Saturday, 17 October 2020

TRPs, CORPORATES, AND MORAL BANKRUPTCY

    Even for a country which is perpetually in outrage mode, the brouhaha over the TRP scandal takes the cake if not the bakery, as a colleague of mine who knows a thing or two about hot spots would put it. Experts- lawyers, advertising gurus,  doyens of journalism, film stars, celebrities ( everyone, that is, except Amitabh Bacchan who has too many bones in his mouth to be able to bark)- have been vocal about condemning something they all knew about ( and did nothing about) for decades. And as usual with TV experts, they have got it all wrong.

   The likes of Arnab Goswami, Rahul Shivshankar and Navika Kumar will now stew in their own juice for sometime, and one hopes the steaming will result in at least some of the toxins in them being flushed out. But they are not the only villains in the current TV eco-system of fake news, communalism and bigotry which masquerades as news in India today and which drives the TRP system. They are like brainless, amoral viruses which know only one thing- how to replicate and amplify their hate. The real villains are the hosts who provide shelter and sustenance to these viruses, but nobody is talking about them. I speak, of course, about their corporate sponsors, the companies which give them millions of rupees of advertising revenue, thereby enabling them to continue injecting their deadly poison into the social fabric of the nation. Hatred and bigotry gets TRPs, which in turn gets advertising revenue, which keeps this vicious cycle going. Without this money the cycle could not sustain itself.

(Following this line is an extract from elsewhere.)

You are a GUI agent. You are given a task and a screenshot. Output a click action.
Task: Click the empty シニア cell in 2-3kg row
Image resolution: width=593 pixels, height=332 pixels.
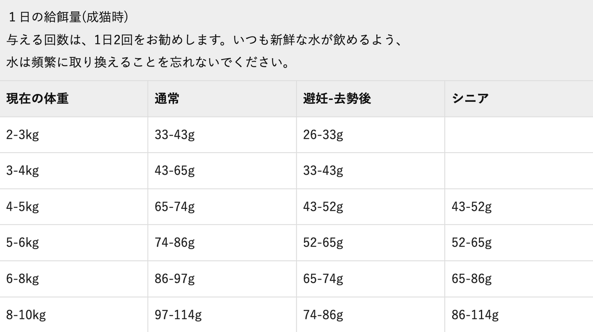click(x=519, y=135)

   This last couple of weeks I've been indulging in a bit of masochism, watching Republic TV and Times Now, something which makes me sick. But I've been watching, not their programmes, but their ad breaks: the idea was to find out who their advertisers and sponsors are. As expected, it's a Who's Who of Indian industry, a veritable Rogues' Gallery of honchos who put money above conscience, perversely justifying something I've always noted- that in a sewer line it's the muck that floats at the top. Here's an illustrative list, compiled after hours of self inflicted torture:

REPUBLIC TV/ BHARAT: Raymonds, Muthoot Group, Jio, Max Bupa, Kent, Air India, Star Health Insurance, Nissan, Dabur, Mahindra, Amazon, Samsung, Sony, Maruti, Nerolac, Toyota.

TIMES NOW: Cadbury, Toyota, Hyundai, Nerolac, Birla Group, Amul, Skoda, Mercedes, Ceat, Samsung, Bluestar, HDFC, Sony, TCS.

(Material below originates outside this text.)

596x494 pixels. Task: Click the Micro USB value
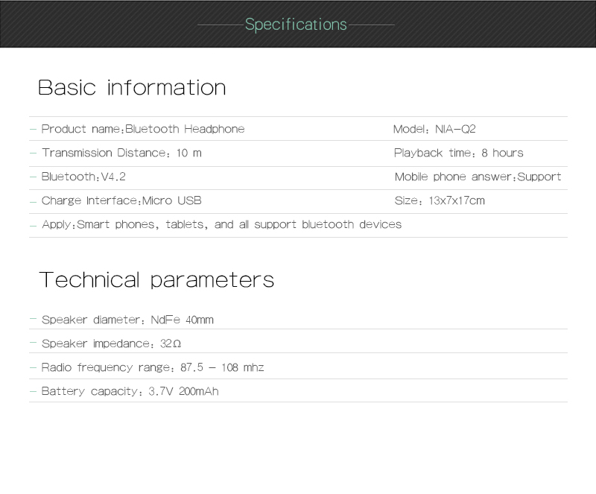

   These are the corporates ( and others like them) which fund the toxicity, the hatred and bigotry, which our news channels spew out 24x7 and which has led to the TRP race. The total TV advertising spend is about Rs. 70000.00 crores every year, of which roughly 2% goes to the news channels. TRP determines which channel will get how much of this Rs. 1400 crore pie; according to current ratings, most of it goes to Republic, Times Now and India Today, all three of whom are these days waging an incestuous family battle to apportion blame, reminding me of a sight I witnessed in Masai Mara many years ago- a pack of hyenas turning upon each other. But this battle is throwing up enough of a dust cloud to conceal the culpability of our corporates.

   Why do these companies continue to fund these renegade channels? Surely they cannot  be unaware of the toxic and divisive content which is the mainstay of these channels? A corporate entity has the same legal rights as an individual, surely it should then have the same moral and social duties as an individual- to condemn immoral ideology, to abjure hate and communalism, to not incite one community against another, to distinguish between the truth and falsehood? And yet our corporates are blind to these responsibilities, just so long as they can get maximum eyeballs and continue to get a healthy return on investment. They are not bothered about the real return on their investment- a society and country being torn apart by the channels they fund.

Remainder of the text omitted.